Enfin, nous « tenons » notre aire géographique d’investigation. Ses contours sont difficiles à définir (cette définition pouvant d’ailleurs être l’un des apports de notre travail), qui peuvent bouger dans l’espace mais aussi évoluer dans le temps, qui parfois franchissent les frontières départementales – on sait que le Vercors par exemple n’est pas, loin s’en faut, uniquement isérois –, parfois ne poussent pas jusqu’à elles – le Nord-Isère ne s’y coulera jamais 169 .

Notre hypothèse est que la ville de Grenoble se comporte en capitale d’une zone mémorielle en perpétuel devenir, dont l’une des seules permanences est qu’elle ne correspond pas parfaitement, qu’elle ne colle pas aux limites départementales. C’est ce pari (fondé évidemment sur l’observation de la documentation) qui détermine l’espace de notre champ d’enquête.

Notes
162.

On doit lire l’article de ce grand érudit qu’est Vital Chomel (l’ancien directeur des Archives Départementales de l’Isère a toujours accueilli avec compétence et amitié nos demandes de renseignements) : « Les années de l’entre-deux-guerres dans l’Isère (1918-1939) », in Résistance en Isère…, op. cit., p. 29-33 ; citation extraite de la page 33.

163.

Nous ne regrettons évidemment pas les longs mois de travail dans les Archives Municipales des villes de l’Isère qui ont bien voulu nous accueillir (cf. la liste infra) : le fait est néanmoins qu’il fut souvent harassant, pour un résultat final médiocre.

164.

En effet, certaines villes, notamment dans l’agglomération grenobloise, ont une tendance certaine à « gonfler » leur indépendance par rapport à Grenoble et cherchent à tout prix à affirmer leur originalité, soit politique, soit « culturelle ». Cette impression fut pour nous très vive notamment à Saint-Egrève et Varces.

165.

Dont on sait qu’il ne respecte pas toujours les identités régionales et locales : « [...] “la départementalisation de l’histoire de France” a vécu [...]. L’unité de lieu n’est plus et l’espace fait moins sens : c’est dans cette brèche du continuum spatio-temporel de la mémoire que s’engouffre l’entreprise subsversive de dépaysement et de “décontextualisation” de l’historien expérimental », écrit ainsi justement Philippe Boutry ; « Assurances et errances de la raison historienne », in Passés recomposés.
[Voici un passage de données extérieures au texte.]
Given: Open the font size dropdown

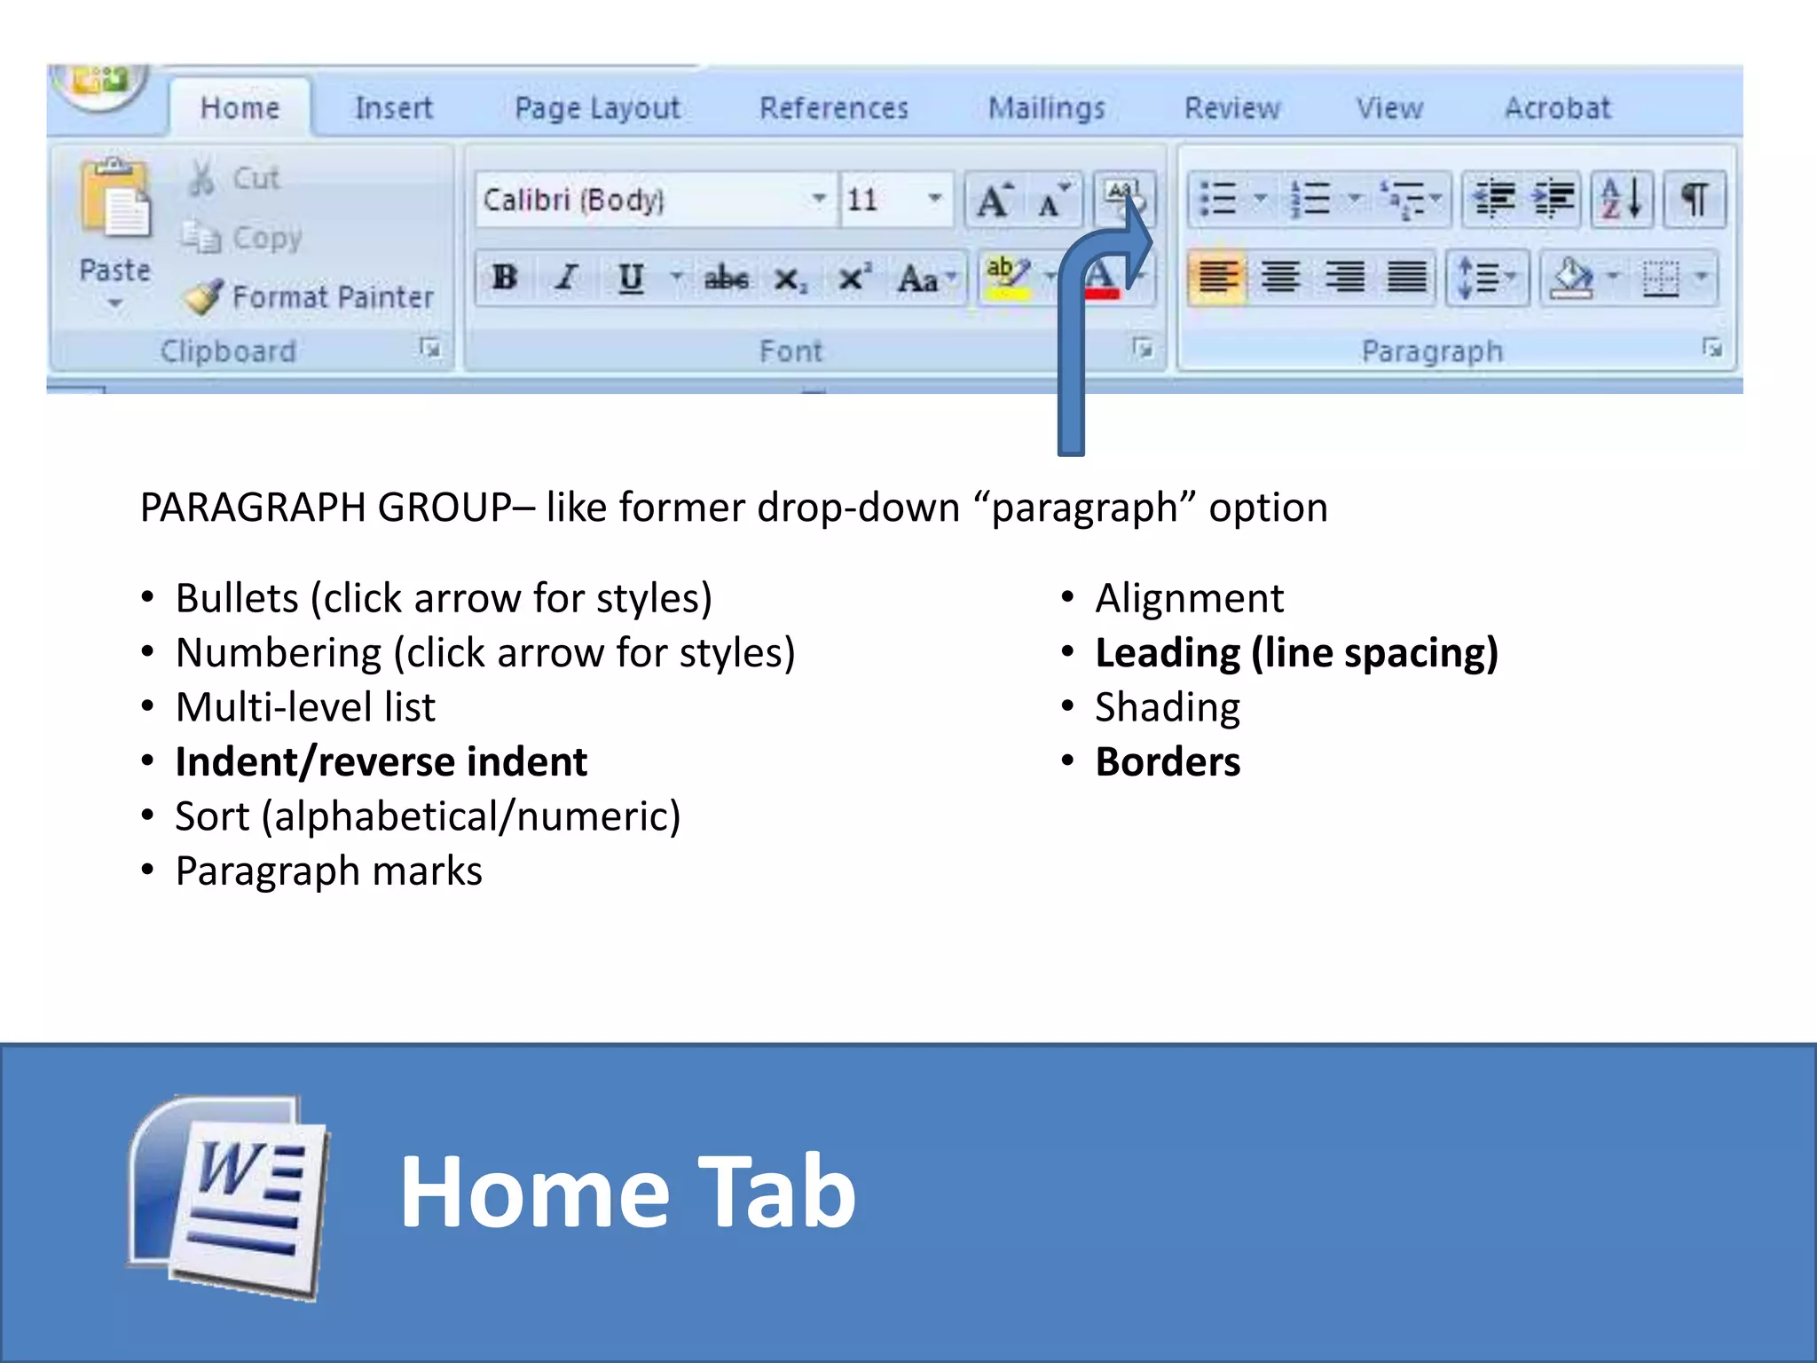Looking at the screenshot, I should click(x=934, y=199).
Champs et chantiers de l’Histoire, dirigée par Jean Boutier et Dominique Julia, Paris, Autrement, Série « Mutations », n° 150-151, janvier 1955, p. 66.

166.

Cf. infra, notre développement à propos de la concurrence qui oppose Grenoble à Lyon au sujet de ce titre.

167.

In Le nouveau Petit Robert. Dictionnaire de la langue française, édition 1995, p. 1907.

168.

Ibidem, p. 2238.

169.

Ce que regrettait amèrement Monsieur Ivanoff, président des « Anciens du secteur VII ». Correspondance du 29 avril 1991 et entretien téléphonique du 22 mai 1991. Alain Le Ray l’écrit très bien : « Le VII e (secteur de Résistance, auquel correspond la région de Vienne /Bourgoin-Jallieu /Crémieu ) jouiss[ait] ou souffr[ait] selon les jours, d’une double appartenance entre l’Isère et Lyon  » ; in Résistance en Isère…, op. cit., p. 6. D’ailleurs, Monsieur Ivanoff a éprouvé le besoin d’écrire ses mémoires pour redonner au secteur VII la place qu’il mérite et que l’on ne reconnaît pas assez selon lui (Après la nuit, la lumière, slsn, 1993, 141 p.). En revanche, la préface qu’il donne à l’ouvrage de Maurice Rullière (Résistance dans le Bas-Dauphiné. Histoire du secteur VII libérateur de Bourgoin et de Jallieu, Lyon, Elie Bellier, 1984, 140 p.) n’est, elle, pas revendicative.